Reading text Block Start

First of all, I am super proud of you for offering help. Not many people does. Second, go to the police and make a report, why? because if worst comes to worst, then you'll have documented precedents. Also, the police will ask if you want to place a restriction order, don't do it, yet. Most likely your "friend" will want to protect you for having extended a helping hand and will keep you out of it.
Second, don't get involved beyond this point, if something goes wrong with her he will blame you, and you'll be a target. Send her to counseling and battered women's shelter, drive her (maybe) but don't offer any advice.
I know how it is, so be careful. Good Luck!!

2 moms found this helpful

C.M.

answers from Myrtle Beach on

I don't have any suggestions, but the girl is very lucky to have friended you, you are a wonderful for reaching out to help her!
Good Luck!!!

2 moms found this helpful

G.T.

answers from Modesto on

It's not really about what you can do to help it's about what she wants to do to help herself. Be very careful with this as you may only become her enemy while trying to help her. Let her know you are available if she ever really decides to leave the guy.

1 mom found this helpful

C.M.

answers from Detroit on

The only support i would have to offer is to make sure you communicate your every move on the situation with your hubby, make sure he is fully aware of both conversations and plans concerning the situation.

Maybe you can contact local churches and set something up and send her the information to follow up.

Please put the safety of you and your family first! but do not give up trying to help as much as you can.

Reading text Block End
Data shown Block Start

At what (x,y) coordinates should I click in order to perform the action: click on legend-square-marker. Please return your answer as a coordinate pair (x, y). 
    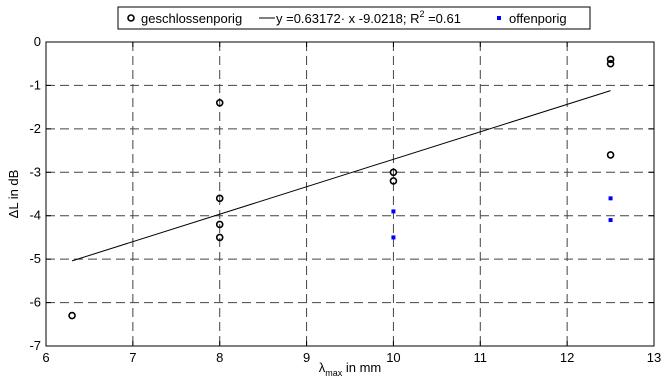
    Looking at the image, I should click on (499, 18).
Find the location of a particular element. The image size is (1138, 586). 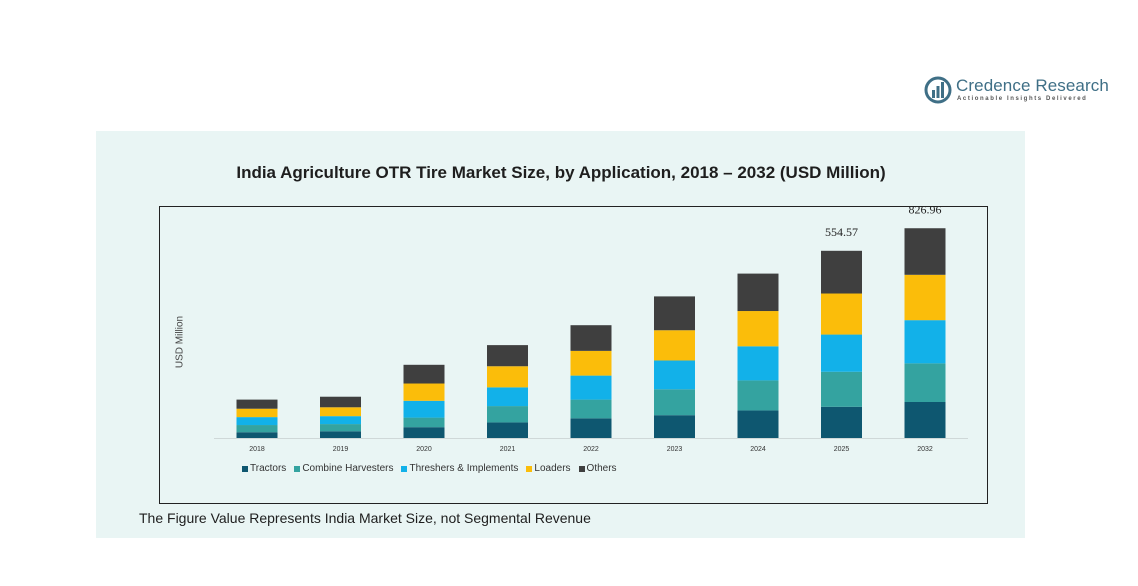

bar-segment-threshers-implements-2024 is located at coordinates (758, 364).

Data shown Block End

Reproduce the forum replies word for word, beginning at "answers from Modesto" and ending after "concerning the situation.". The data was drawn from a different source than the forum replies.

answers from Modesto on

It's not really about what you can do to help it's about what she wants to do to help herself. Be very careful with this as you may only become her enemy while trying to help her. Let her know you are available if she ever really decides to leave the guy.

1 mom found this helpful

C.M.

answers from Detroit on

The only support i would have to offer is to make sure you communicate your every move on the situation with your hubby, make sure he is fully aware of both conversations and plans concerning the situation.